Cependant, certains éléments de l’analyse posent
question. En premier lieu, au sein des calculs statistiques, il n’est pas simple d’articuler les différents statuts des données. Entre représentations
sociales idéales, choix anticipés selon des scénarios, et pratiques réalisées, l’amalgame ne peut
être fait. S. Petite a pris le parti d’écrire ses conclusions au présent (et non au conditionnel) ; on peut
regretter que, dans l’analyse, les enjeux de ce
croisement des données soient de fait si peu pris
en compte et explicités. Par ailleurs, les tableaux
statistiques – qui constituent la majorité des
résultats de terrain présentés – ne semblent pas
pour autant soutenir toute l’analyse : on regrettera
de ne pas savoir, parfois, sur quelles données de
terrain s’appuient les réflexions théoriques développées.

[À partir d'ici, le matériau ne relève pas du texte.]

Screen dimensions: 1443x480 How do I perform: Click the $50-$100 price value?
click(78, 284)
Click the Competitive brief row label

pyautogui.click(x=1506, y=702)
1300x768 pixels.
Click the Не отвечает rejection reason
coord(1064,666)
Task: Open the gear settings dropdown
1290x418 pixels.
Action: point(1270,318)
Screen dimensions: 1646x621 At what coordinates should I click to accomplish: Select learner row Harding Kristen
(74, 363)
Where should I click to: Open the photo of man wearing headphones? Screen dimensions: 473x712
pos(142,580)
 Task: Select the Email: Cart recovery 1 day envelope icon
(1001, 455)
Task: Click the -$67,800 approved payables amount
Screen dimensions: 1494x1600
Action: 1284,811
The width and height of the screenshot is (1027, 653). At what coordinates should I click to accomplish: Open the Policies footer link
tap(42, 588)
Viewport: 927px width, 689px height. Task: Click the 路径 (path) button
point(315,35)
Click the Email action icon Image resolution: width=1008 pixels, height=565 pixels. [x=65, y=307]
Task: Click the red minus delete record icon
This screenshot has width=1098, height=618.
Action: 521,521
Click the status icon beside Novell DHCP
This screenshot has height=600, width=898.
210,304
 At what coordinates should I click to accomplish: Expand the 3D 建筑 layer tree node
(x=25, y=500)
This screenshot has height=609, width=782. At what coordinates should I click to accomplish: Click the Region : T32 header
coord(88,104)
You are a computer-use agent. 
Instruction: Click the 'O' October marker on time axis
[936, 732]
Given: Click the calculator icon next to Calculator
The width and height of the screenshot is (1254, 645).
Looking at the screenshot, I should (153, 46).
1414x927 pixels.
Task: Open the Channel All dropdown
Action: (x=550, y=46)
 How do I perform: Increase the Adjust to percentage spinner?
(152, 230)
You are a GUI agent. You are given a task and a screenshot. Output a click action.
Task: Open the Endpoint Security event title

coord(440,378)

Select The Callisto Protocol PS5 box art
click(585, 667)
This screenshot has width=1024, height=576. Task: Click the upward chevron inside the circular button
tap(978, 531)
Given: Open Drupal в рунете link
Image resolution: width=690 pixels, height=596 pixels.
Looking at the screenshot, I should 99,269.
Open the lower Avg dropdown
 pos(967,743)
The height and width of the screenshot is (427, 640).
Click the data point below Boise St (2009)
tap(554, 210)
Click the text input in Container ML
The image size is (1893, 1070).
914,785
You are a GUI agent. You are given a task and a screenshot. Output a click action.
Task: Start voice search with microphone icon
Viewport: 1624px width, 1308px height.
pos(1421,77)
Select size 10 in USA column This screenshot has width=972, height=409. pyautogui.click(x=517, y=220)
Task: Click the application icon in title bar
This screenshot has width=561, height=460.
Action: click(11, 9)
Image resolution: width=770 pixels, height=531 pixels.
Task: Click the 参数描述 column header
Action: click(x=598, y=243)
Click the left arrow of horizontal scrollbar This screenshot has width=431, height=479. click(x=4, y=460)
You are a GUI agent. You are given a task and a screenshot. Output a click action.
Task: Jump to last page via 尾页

Si elle se veut d’abord théorique et statistique, l’étude aurait cependant gagné en clarté si
elle avait été illustrée de temps à autre par un cas
concret ou des extraits de discours des enquêtés.
De plus, l’auteure n’explicite pas les seuils qu’elle
choisit pour discriminer les catégories analytiques
qu’elle crée, ce qui perd un peu le lecteur dans
l’évaluation de l’importance des différences
observées et affaiblit au final l’impact de la
réflexion.
On se permettra une dernière remarque quant à
l’usage des catégories d’analyse : si S. Petite
affirme que les « amis », « enfants », « famille
proche » ou « élargie » et autres rôles statutaires
sont socialement normés, elle ne questionne
jamais les labels qu’elle leur donne. Par exemple,
les belles-sœurs seraient les seules de la « famille
élargie » à avoir des rôles similaires à ceux des
filles (« famille proche ») auprès des personnes
âgées : plutôt que de pointer ce fait comme une
curiosité, pourquoi ne pas revoir la définition de
la « famille proche » au regard du terrain ? Il
aurait été intéressant de s’appuyer sur cette
enquête de rôles pour, justement, questionner la
définition de ceux-ci – et non seulement leur
contenu d’obligations.
L’ouvrage de S. Petite présente un projet théorique
et un dispositif d’enquête originaux sur une
question très étudiée, mais on ne peut plus à
l’ordre du jour. Néanmoins, les limites des résultats de terrain et de la réflexion conceptuelle
laissent au lecteur un certain sentiment d’inaboutissement.
Solène Billaud
Doctorante à l’EHESS.
Lauréate des bourses doctorales CNAF
et Fondation Médéric Alzheimer 2005
(*) S. Petite a soutenu sa thèse sous la direction de A. Ferrand en 2002 à l’Université de Lille 3. Elle y est actuellement maître
de conférences en sociologie et chercheur au GRACC (Groupe de recherche sur les actions et croyances collectives).